Synthesis or reduction of these concepts is
less productive than revelling in the parallax
gap between concepts of waste where opportunities to disturb the smooth running of things
abound. Revelling in this gap calls for continued
intra- and interdisciplinary engagement that
takes as its starting point not a specific concept
or definition of waste, but rather the way that
this parallax object escapes and exceeds any one
perspective. While such efforts are sometimes
hindered by (sub)disciplinary concerns and
training, as well as institutional interests, taking
seriously how waste constitutes researchers
desires for less exclusionary (and polluting)
sociospatial orders despite methodological,
epistemological, and even ontological divides
is a crucial starting point for collaboration.

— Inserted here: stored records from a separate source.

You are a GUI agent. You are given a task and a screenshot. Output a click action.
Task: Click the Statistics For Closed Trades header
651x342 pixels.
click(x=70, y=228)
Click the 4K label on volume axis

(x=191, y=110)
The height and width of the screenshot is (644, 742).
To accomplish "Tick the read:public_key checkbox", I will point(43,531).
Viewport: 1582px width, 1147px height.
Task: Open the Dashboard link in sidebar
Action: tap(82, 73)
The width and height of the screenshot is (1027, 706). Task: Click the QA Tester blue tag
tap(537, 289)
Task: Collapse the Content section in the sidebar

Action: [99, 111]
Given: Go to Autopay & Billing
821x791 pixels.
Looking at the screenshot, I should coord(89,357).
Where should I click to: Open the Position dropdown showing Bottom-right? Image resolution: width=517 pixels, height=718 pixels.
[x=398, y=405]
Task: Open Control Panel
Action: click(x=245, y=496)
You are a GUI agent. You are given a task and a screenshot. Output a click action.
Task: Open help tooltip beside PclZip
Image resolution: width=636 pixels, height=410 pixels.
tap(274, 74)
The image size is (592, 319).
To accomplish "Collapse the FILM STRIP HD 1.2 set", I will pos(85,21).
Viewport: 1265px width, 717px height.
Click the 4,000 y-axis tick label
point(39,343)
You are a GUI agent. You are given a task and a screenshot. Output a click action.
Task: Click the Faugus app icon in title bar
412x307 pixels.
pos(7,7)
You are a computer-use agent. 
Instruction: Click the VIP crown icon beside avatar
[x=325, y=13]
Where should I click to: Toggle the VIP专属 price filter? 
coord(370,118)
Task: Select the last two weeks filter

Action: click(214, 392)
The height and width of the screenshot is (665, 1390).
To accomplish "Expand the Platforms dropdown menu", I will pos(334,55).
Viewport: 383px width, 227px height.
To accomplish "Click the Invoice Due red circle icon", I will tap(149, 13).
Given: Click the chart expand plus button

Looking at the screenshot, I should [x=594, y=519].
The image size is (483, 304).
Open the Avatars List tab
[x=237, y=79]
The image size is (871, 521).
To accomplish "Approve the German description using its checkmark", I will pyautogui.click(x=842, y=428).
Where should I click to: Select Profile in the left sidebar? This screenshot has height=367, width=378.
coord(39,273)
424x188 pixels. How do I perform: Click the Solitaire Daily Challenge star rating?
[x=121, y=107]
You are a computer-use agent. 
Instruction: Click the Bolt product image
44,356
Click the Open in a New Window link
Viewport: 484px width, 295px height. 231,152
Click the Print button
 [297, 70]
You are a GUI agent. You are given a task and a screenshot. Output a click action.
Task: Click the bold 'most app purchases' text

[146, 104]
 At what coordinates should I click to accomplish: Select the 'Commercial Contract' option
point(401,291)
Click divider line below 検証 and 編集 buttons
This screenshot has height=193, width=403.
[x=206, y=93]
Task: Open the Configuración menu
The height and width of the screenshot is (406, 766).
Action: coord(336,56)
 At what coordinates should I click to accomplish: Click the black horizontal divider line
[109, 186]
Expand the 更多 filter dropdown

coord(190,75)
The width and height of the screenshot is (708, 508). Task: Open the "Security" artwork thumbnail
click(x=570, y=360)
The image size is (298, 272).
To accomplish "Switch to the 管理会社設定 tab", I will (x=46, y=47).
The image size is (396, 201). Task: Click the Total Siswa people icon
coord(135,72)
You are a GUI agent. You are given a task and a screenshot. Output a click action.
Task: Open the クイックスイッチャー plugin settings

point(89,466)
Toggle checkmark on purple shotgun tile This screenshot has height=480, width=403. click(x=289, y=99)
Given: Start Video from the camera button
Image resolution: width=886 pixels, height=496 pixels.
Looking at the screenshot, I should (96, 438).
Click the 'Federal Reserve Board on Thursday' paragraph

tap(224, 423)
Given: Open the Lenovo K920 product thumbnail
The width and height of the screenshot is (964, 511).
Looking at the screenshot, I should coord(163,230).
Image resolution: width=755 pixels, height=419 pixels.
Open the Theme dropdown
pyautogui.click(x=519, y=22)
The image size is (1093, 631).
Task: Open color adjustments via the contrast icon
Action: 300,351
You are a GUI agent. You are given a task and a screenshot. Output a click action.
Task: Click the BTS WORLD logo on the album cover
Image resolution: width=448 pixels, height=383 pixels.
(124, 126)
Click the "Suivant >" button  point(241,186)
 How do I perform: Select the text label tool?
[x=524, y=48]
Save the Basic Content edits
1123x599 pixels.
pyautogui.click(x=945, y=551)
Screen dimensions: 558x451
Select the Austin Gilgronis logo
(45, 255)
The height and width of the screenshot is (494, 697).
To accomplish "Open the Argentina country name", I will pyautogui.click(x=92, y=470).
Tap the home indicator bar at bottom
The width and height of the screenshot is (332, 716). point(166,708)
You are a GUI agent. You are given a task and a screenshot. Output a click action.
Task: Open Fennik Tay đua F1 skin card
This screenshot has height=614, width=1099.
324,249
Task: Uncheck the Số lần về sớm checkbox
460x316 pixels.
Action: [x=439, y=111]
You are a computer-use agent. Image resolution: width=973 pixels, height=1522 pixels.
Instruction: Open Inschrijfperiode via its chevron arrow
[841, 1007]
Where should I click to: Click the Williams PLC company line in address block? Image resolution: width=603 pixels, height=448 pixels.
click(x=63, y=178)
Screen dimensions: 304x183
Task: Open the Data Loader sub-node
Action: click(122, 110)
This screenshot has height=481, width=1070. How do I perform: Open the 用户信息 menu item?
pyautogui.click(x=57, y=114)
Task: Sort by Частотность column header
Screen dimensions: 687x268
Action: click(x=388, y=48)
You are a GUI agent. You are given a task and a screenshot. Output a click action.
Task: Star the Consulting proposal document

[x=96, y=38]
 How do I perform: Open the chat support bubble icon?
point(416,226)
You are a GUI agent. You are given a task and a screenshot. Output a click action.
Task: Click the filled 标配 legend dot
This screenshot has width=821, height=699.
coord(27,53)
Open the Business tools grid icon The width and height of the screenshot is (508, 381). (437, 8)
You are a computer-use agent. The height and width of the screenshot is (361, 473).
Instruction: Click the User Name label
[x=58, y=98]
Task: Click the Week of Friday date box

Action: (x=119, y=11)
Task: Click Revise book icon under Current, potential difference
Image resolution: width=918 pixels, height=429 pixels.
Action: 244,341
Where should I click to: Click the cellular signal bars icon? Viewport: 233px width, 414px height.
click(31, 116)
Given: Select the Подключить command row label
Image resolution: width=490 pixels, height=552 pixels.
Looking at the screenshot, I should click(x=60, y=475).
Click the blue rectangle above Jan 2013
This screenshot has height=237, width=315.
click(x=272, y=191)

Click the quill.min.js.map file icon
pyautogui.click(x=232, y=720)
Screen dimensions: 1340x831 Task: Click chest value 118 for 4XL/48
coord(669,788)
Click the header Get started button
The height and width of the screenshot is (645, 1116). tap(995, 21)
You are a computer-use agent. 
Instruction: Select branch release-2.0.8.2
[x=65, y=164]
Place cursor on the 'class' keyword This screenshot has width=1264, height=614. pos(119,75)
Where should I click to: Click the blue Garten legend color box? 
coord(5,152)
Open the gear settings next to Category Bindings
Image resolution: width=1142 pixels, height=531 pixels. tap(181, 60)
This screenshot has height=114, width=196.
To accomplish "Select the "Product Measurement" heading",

Garbage is, then, not only the poem of our time,
but also an exemplary object through which to
forge cooperative research, because, after all,
what else deflects us from the errors of our illusionary ways, not a temptation to trashlessness,
that is too far off and, anyway, unimaginable,
unrealistic (Ammons, 1993).
Funding
This research received no specific grant from any
funding agency in the public, commercial, or notfor-profit sectors.
Notes
1. This should not be considered a normative distinction
between waste as good and waste as bad. Rather, it is a
distinction between concepts that rely on specific (inherent) characteristics in waste versus those that do not.